[Exercise instructions] The answer is the exact text of every line from the one that contains "The height and width of the screenshot is (720, 1080)." to the final line of the entries below, with pictures left out.

[Records excerpted from a collection]
——

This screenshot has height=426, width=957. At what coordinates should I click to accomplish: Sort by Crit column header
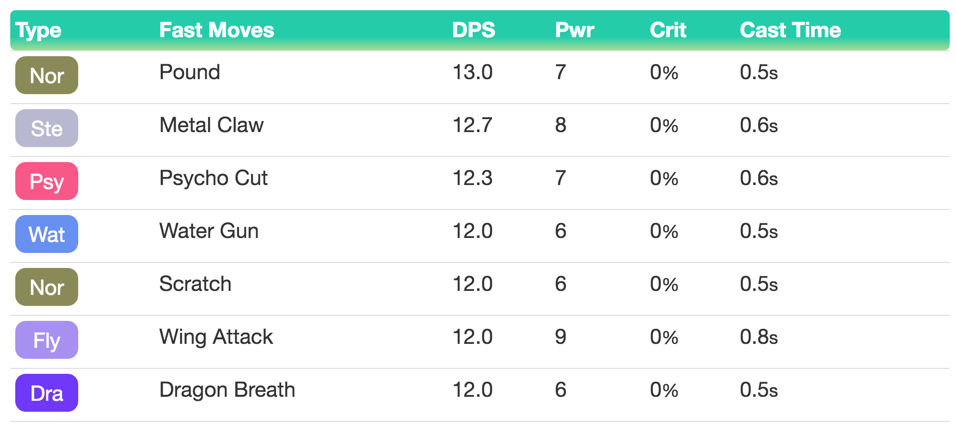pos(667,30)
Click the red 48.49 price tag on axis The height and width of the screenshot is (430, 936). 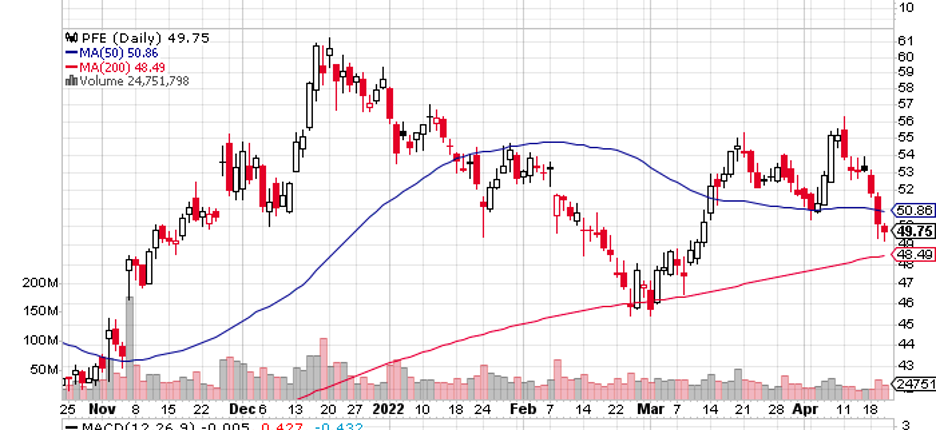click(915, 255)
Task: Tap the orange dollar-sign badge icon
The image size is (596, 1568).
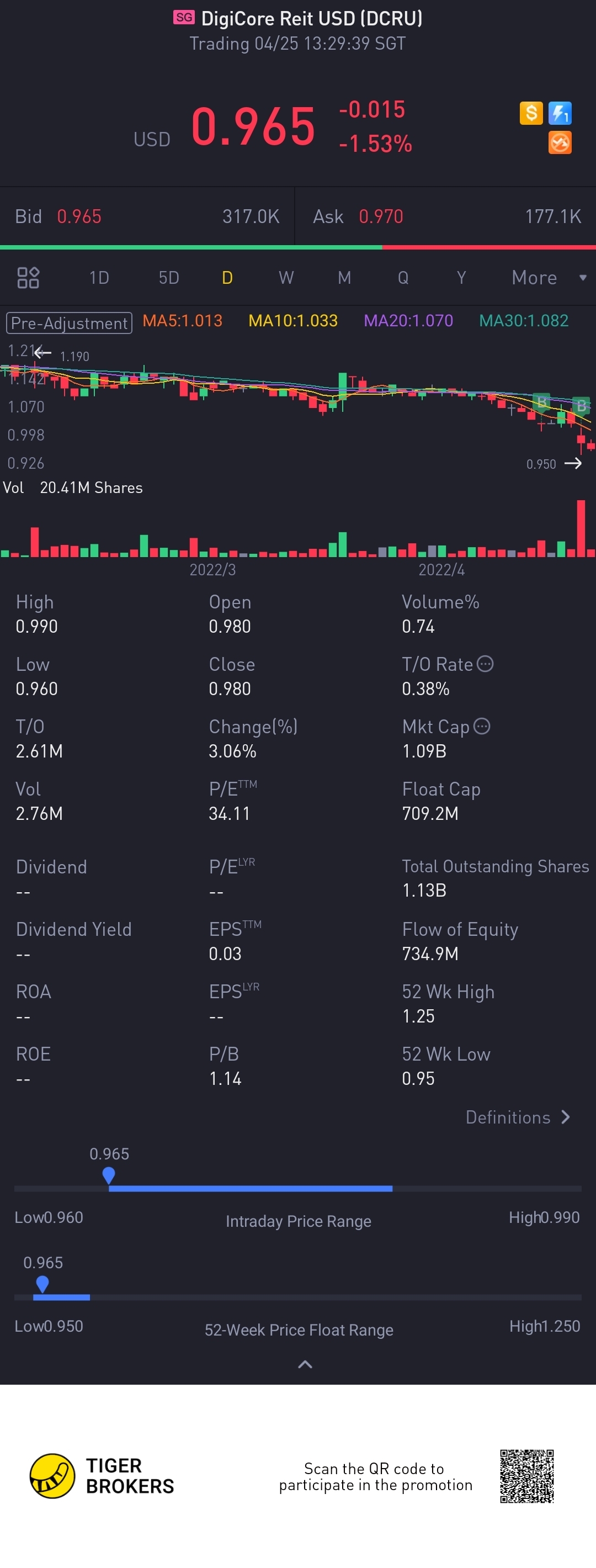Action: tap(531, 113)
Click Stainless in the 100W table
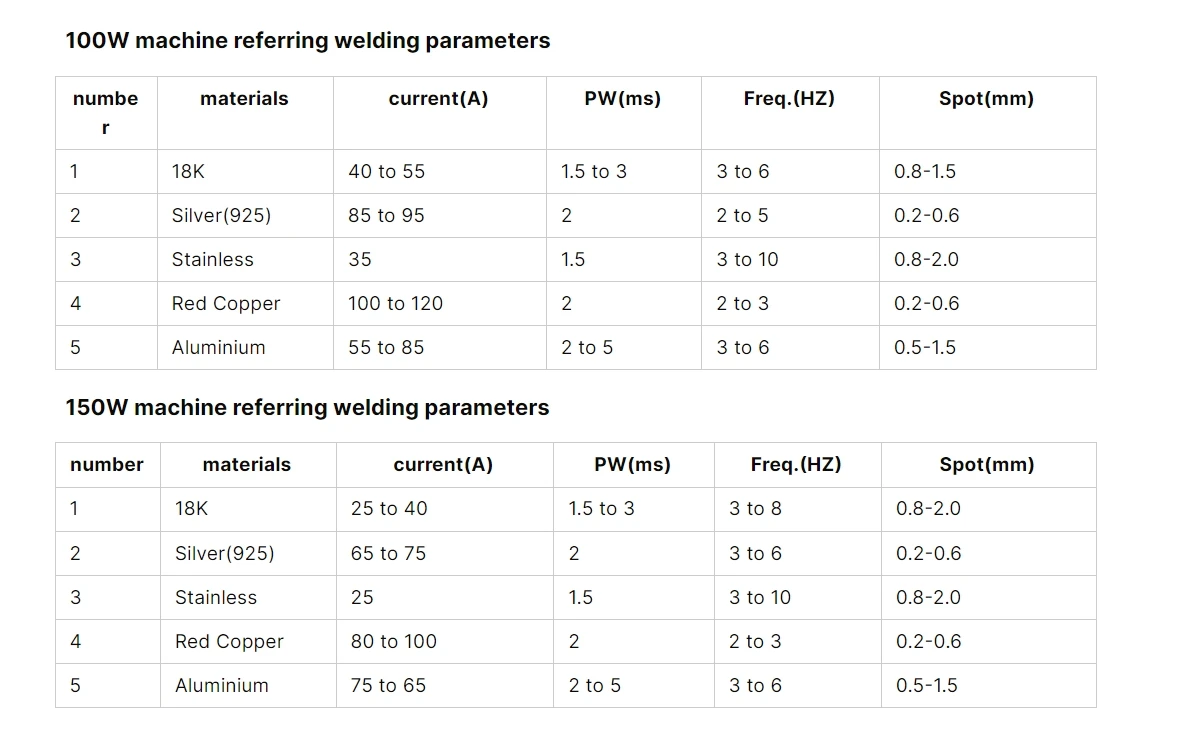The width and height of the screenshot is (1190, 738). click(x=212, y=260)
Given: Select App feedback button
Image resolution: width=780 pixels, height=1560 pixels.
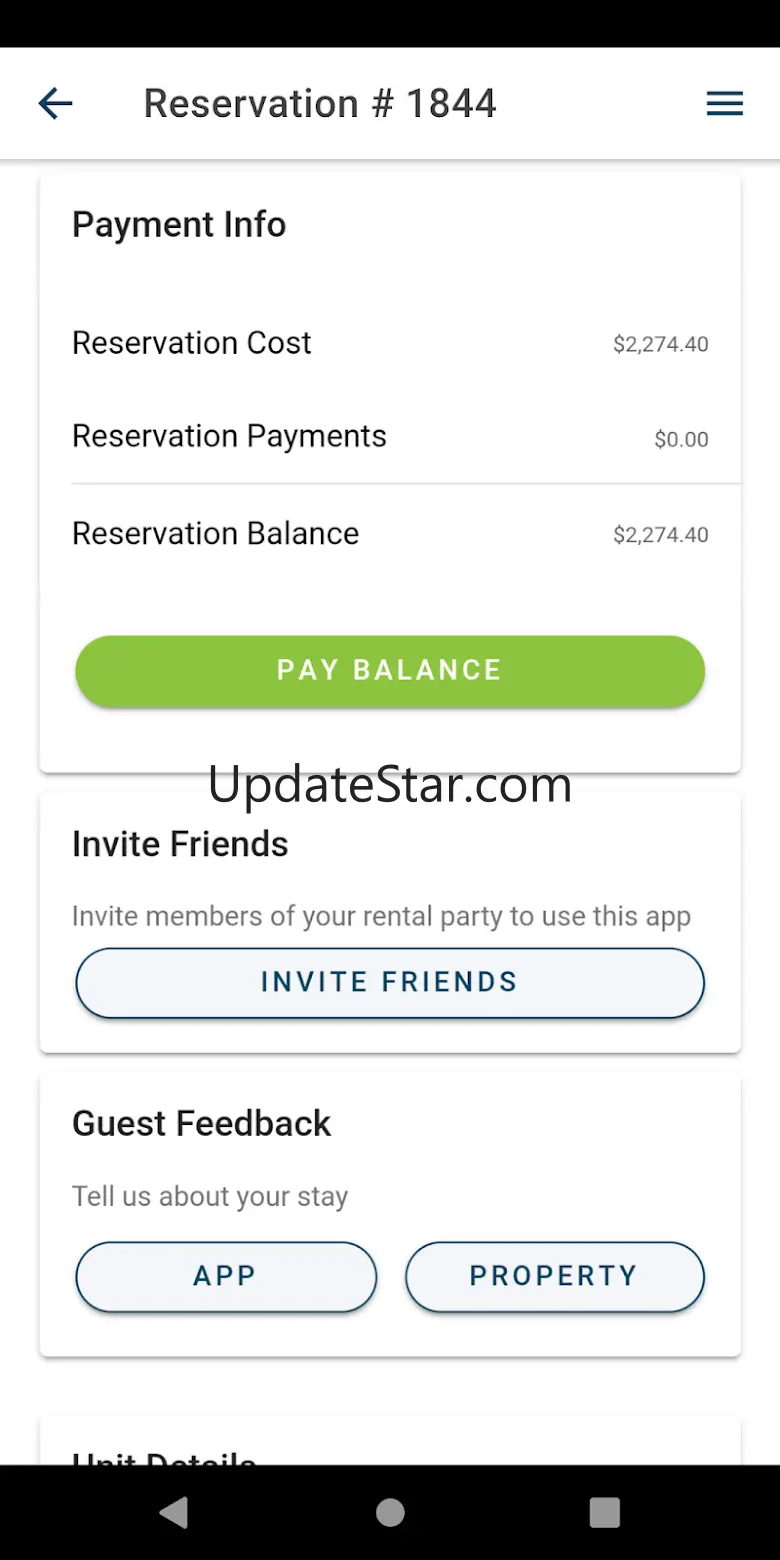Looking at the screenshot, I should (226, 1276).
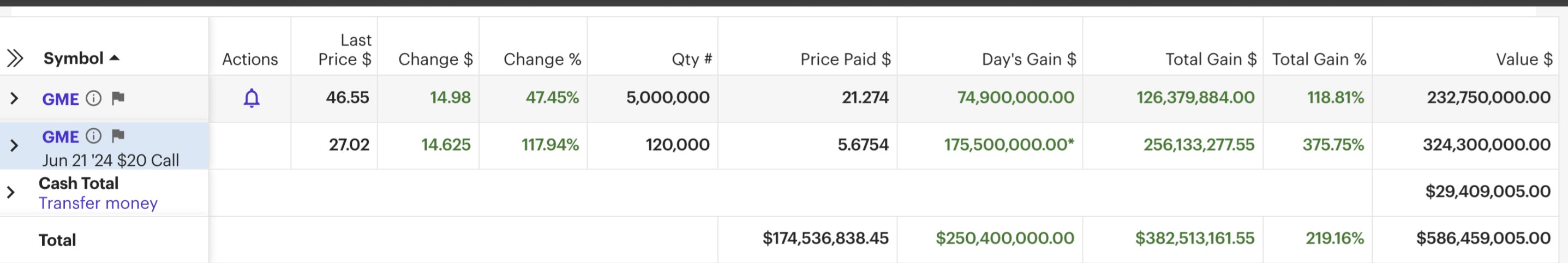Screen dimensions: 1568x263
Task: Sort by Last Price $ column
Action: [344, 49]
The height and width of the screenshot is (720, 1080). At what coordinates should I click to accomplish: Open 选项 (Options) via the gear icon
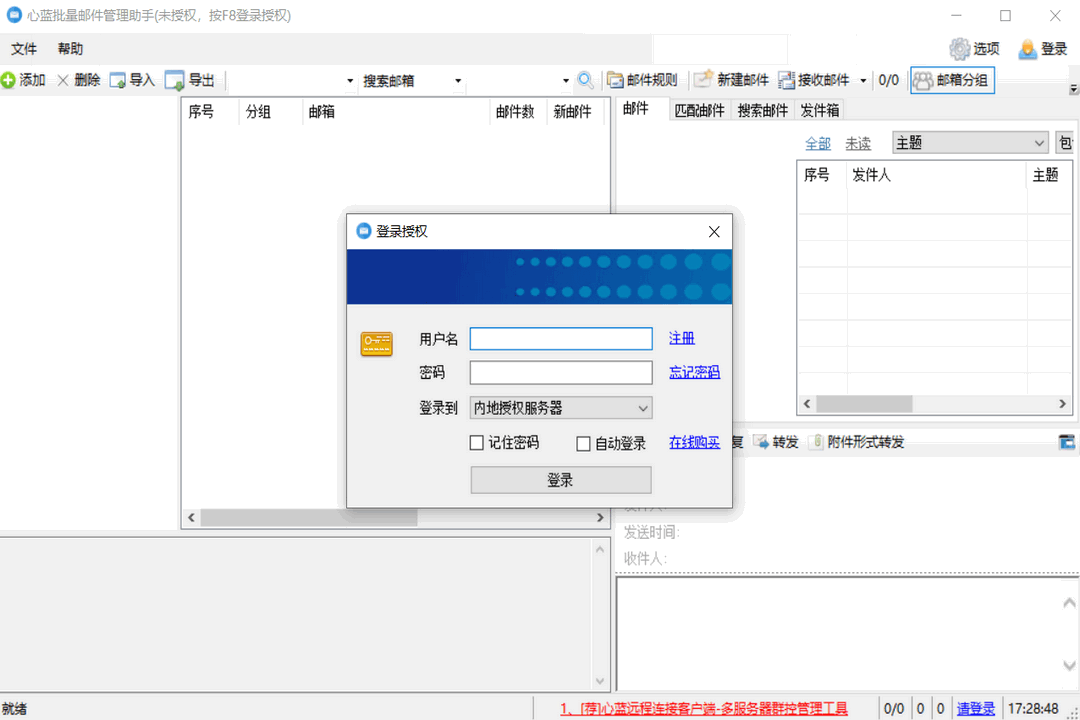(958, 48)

——

[Solution]
The height and width of the screenshot is (720, 1080). At what coordinates should I click to accomplish: Open 选项 (Options) via the gear icon
(958, 48)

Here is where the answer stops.